─── Text passage ───

A lively scene during its reopening celebration Saturday, Cotati’s Loud and Clear Music was as filled with laughter and sound as with bass guitars and hi-hats. Those who couldn’t fit inside or needed a break from the noise stood chatting out front.
Though the store moved only a few hundred feet from its previous location, it’s the culmination of a long journey that ended with the purchase of a historic property at 8000 Old Redwood Highway. The 1917 building, with its Old Western facade, sits alone on a corner just off Highway 101.
Dozens of people wandered in and out Saturday afternoon, chatting in corners, testing out instruments, buying equipment and listening to live music playing from a small stage in front of a wall of guitars in every shape and shade. Every inch of the place was crowded with stacks of amps, keyboards, drum kits and accessories.
“This is unbelievable,” said owner Neville Hormuz, 51, between handshakes and hugs. “I’ve nearly cried twice. It’s the happiest I’ve ever been.”
Hormuz has been working in music stores since he was a student in the early 1990s at Sonoma State University. He met his wife in one, they got married there and when the Cotati music shop where he’d spent almost 15 years closed in 2010, Hormuz and a few of his former coworkers decided to branch out on their own.
They started with primarily doing audio-visual installation but quickly got drawn back into instrument sales. However, with little seed money for brand new stock, they had to find a creative workaround — selling used musical instruments and gear, too, much of which came from former loyal customers.

───

▶ Prompt
Reproduce the passage of the music store article word for word, starting with "Dozens of people" and going on through "on their own.".

─── Information supplied ───

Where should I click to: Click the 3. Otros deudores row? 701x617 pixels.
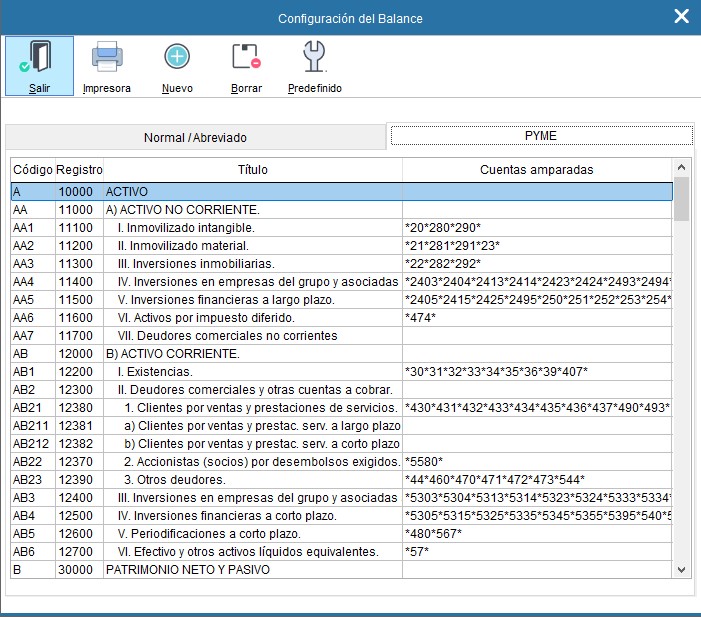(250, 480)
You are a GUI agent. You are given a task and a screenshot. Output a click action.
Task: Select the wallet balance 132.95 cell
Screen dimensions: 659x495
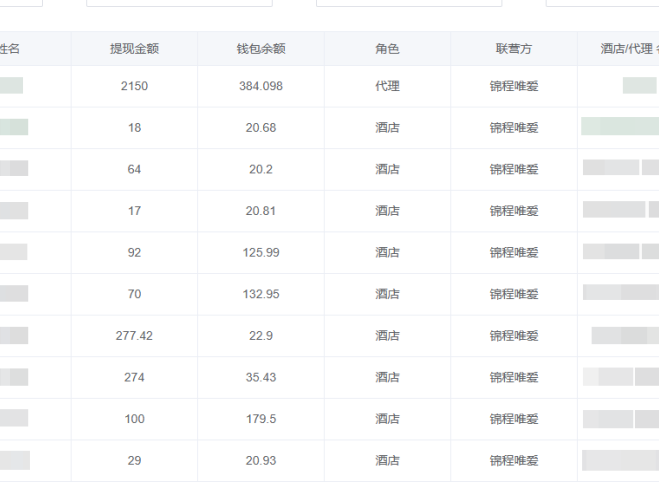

───

▶ Completed exercise
Dozens of people wandered in and out Saturday afternoon, chatting in corners, testing out instruments, buying equipment and listening to live music playing from a small stage in front of a wall of guitars in every shape and shade. Every inch of the place was crowded with stacks of amps, keyboards, drum kits and accessories.
“This is unbelievable,” said owner Neville Hormuz, 51, between handshakes and hugs. “I’ve nearly cried twice. It’s the happiest I’ve ever been.”
Hormuz has been working in music stores since he was a student in the early 1990s at Sonoma State University. He met his wife in one, they got married there and when the Cotati music shop where he’d spent almost 15 years closed in 2010, Hormuz and a few of his former coworkers decided to branch out on their own.